Je ne vous apprends rien, les jeux en ligne existent au gré des modes et de l’évolution rapide des techniques et des envies.  Ainsi les serveurs ferment, les mondes virtuels disparaissent faute de savoir renouveler l’intérêt des abonnés. Vous êtes-vous déjà demandé ce qu’il advenait des PNJ lorsque vous abandonniez une partie de jeu de rôle, où lorsque vous éteignez votre ordinateur après avoir épuisé les ressources d’un MMORPG pour passer à autre chose ? Pour eux, c’est l’effacement, la mort. Pour Sagreda et ses amis, la seule option pour ne pas disparaitre est l’instanciation, la copie déversée vers un autre support, indépendant des serveurs de SludgeNet, l’exode en d’autres termes. Pour cela, il va leur falloir réussir à trouver une faille et s’y engouffrer. Le plan mis en place va ressembler à une formidable arnaque virtuelle qui débute au Café des Assassins dans le Vienne des années 40 occupé par les nazis. On a là un côté Mission Impossible que je trouve, certes moins développé, mais plus convaincant que l’arnaque imaginée par Derek Künsken dans le récent roman Le Magicien quantique.

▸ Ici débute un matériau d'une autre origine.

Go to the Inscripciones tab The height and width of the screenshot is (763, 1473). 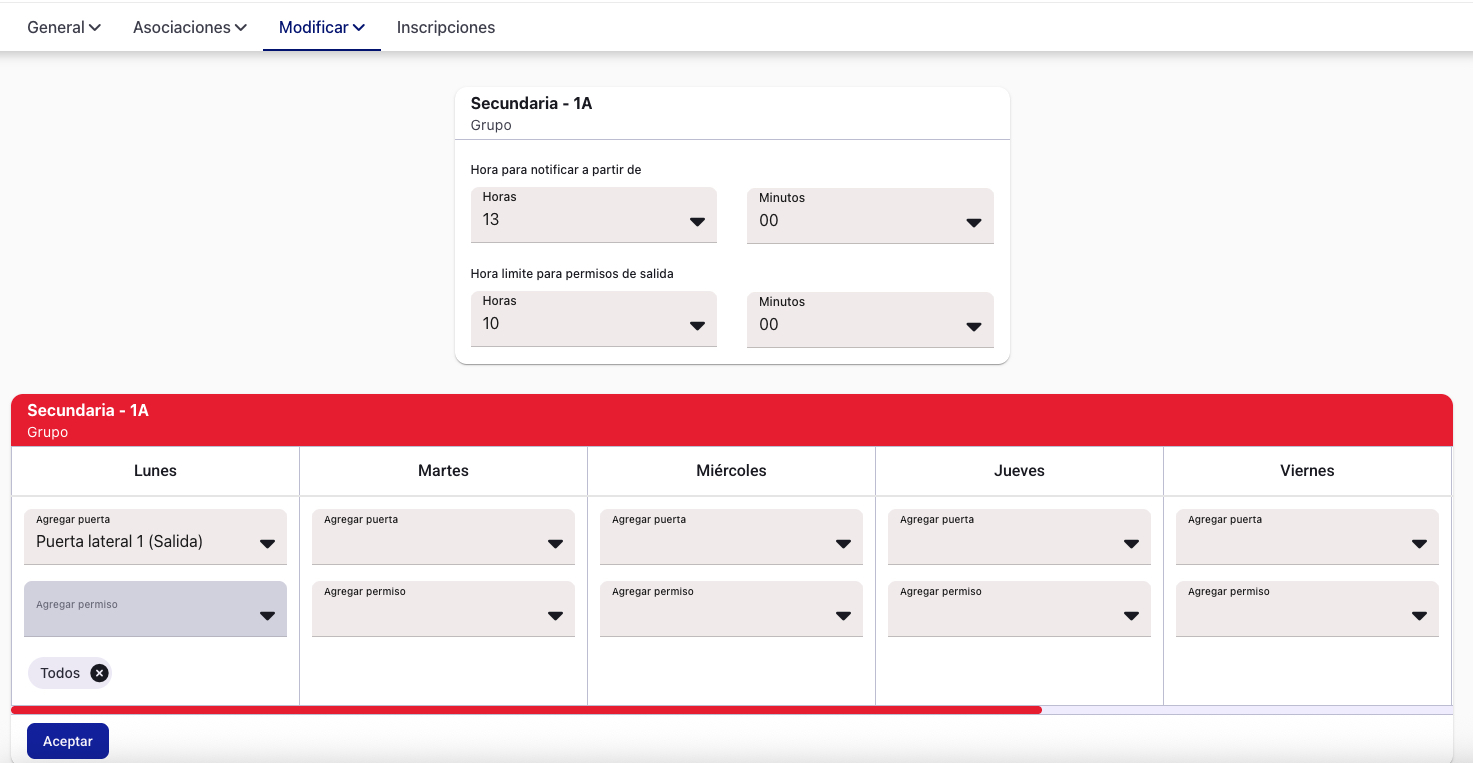coord(446,27)
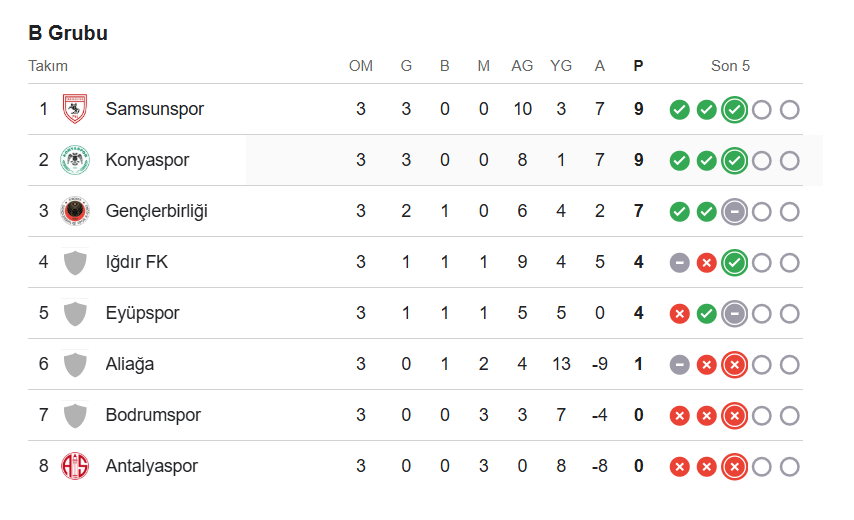Click the Gençlerbirliği club crest

click(75, 211)
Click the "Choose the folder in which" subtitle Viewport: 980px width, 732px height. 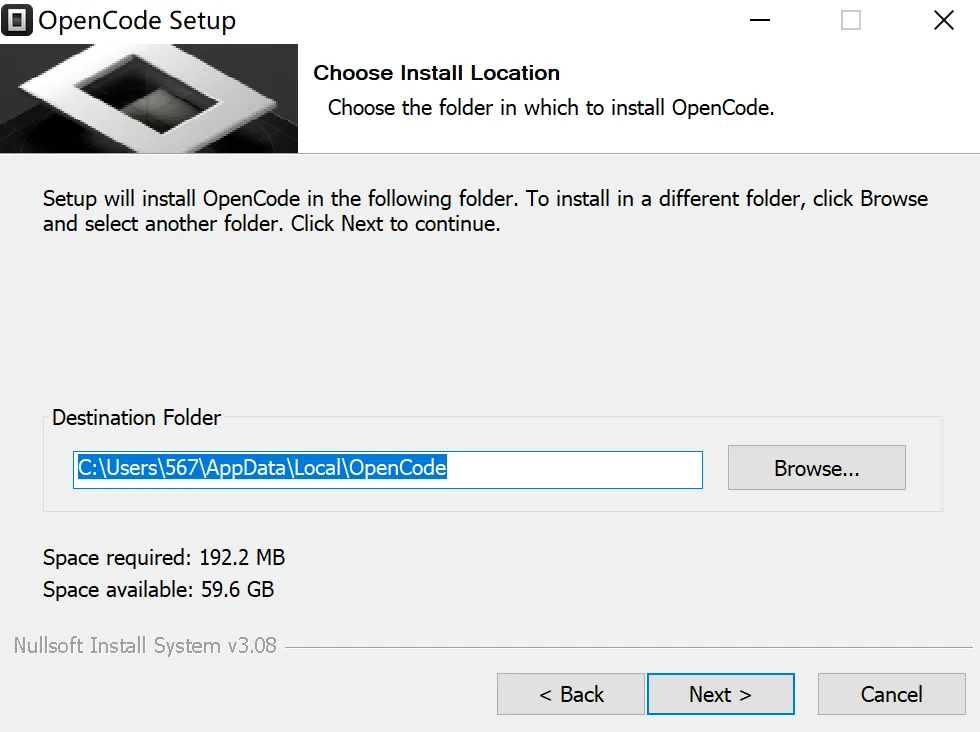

Les trois nouvelles qui composent la trilogie Bit Players proposent une histoire passionnante dans laquelle on retrouve certains thèmes de prédilection de Greg Egan, que ce soit les mondes imaginaires à base de lois physiques modifiées (à la manière de la série Orthogonal, de Dichronauts ou encore Phoresis) ou la vie sous forme digitale (à la manière de La Cité des permutants). Là, il s’amuse encore plus à nous promener d’un monde virtuel à l’autre, mêlant les sous-genres littéraires depuis le fantastique à canines jusqu’à l’uchronie à nazis, le tout emballé dans des considérations mathématiques et informatiques évidemment très pertinentes. C’est du bel Egan, à recommander à tout lecteur qu’une idée de hard-SF émeut, à déconseiller aux amoureux de madame Bovary.